我不知道怎樣才能打起精神回家,那場辯論耗去了我全部的精力。我本應回家後馬上煉功以補充能量的消耗,而我卻陷入常人狀態中沒有重視,而缺乏能量的後果是我做一些事情的時候不再能認真完成,達到應達到的要求。
我也同樣設下過目標,把邀請函親自送到被邀請人手上,但到時卻做不到。另外經常參加電話會議上有關辦畫展的交流也很重要。因為在第二次辦畫展的時候,我意識到,每一次交流都有重要而富有價值的能促使我改進的建議。但第一次的時候我卻帶著私心在想這沒甚麼可商議的而不參加,同時我也認識到隱藏著的對任何一個批評和改進建議的抗拒心理,因為我的自我被傷害到。
一旦放下自我之後,我才意識到我們的煉功小組是一個整體,每個人都為別的證實法項目著想。
第一次畫展的開幕在很多地方報紙和一份跨地區報紙都有報導。來到這裏的觀眾,觀看畫展後都被深深的打動了。整個展廳真的籠罩在一種神聖的氣氛中,觀眾也感受到這一點。
從一月到二月份,畫展第二次在我們的城市舉辦,這次由文化局安排而且所需費用非常少。
縱觀兩次畫展的舉辦,第一次很多的報紙都作了預告,而第二次報紙更多的是事後的報導,甚至製作成電視節目,兩次畫展看來是一個整體。
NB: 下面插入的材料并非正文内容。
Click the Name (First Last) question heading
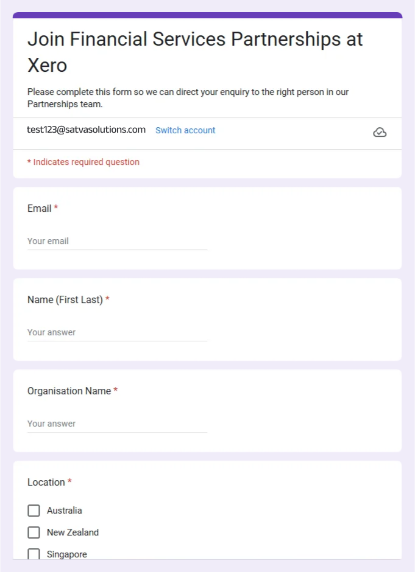415x572 pixels. 65,299
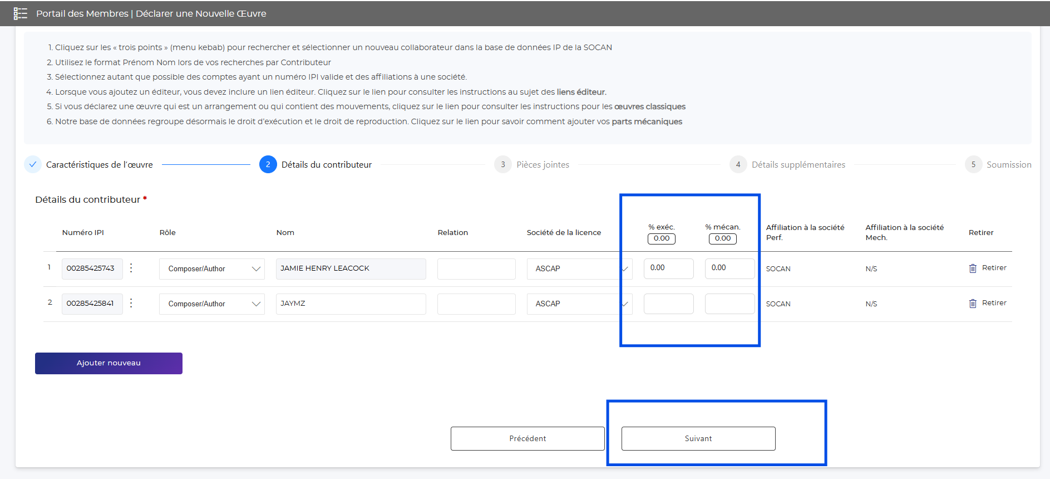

我還體會到了畫展作品是多麼的感動人。由於我的一些熟人無法來參加開幕式,所以我在一次後來的參觀中充當他們的導覽。當我第一次導覽時,我不敢肯定應該怎麼說和該說些甚麼,但我相信我會找到適當的詞語來表達,而事實恰恰如此。話從我嘴裏滔滔不絕的出來,我運用我的知識和我之前未讀過的詞語講解著畫作,法從我心中流淌出來,我能觸動我的熟人的心。
每一次當我和別人深入交談迫害真相或甚麼是法輪功的時候,我感覺我和一個無窮的力量連繫在一起,我溶於法中。而畫展對於我是一個很大的幫助,給我提供了一個完美的機會,全方位的去講述法輪功真相,從修煉的美好到迫害的殘酷。就像辦新年晚會一樣,師父把法器放在我們手中,以此來救度眾生。
因此我想就畫展的重要性表達一下我的願望。我想呼籲和鼓勵每一個人,都留意一下,找出一個適合舉辦「真善忍畫展」的地方。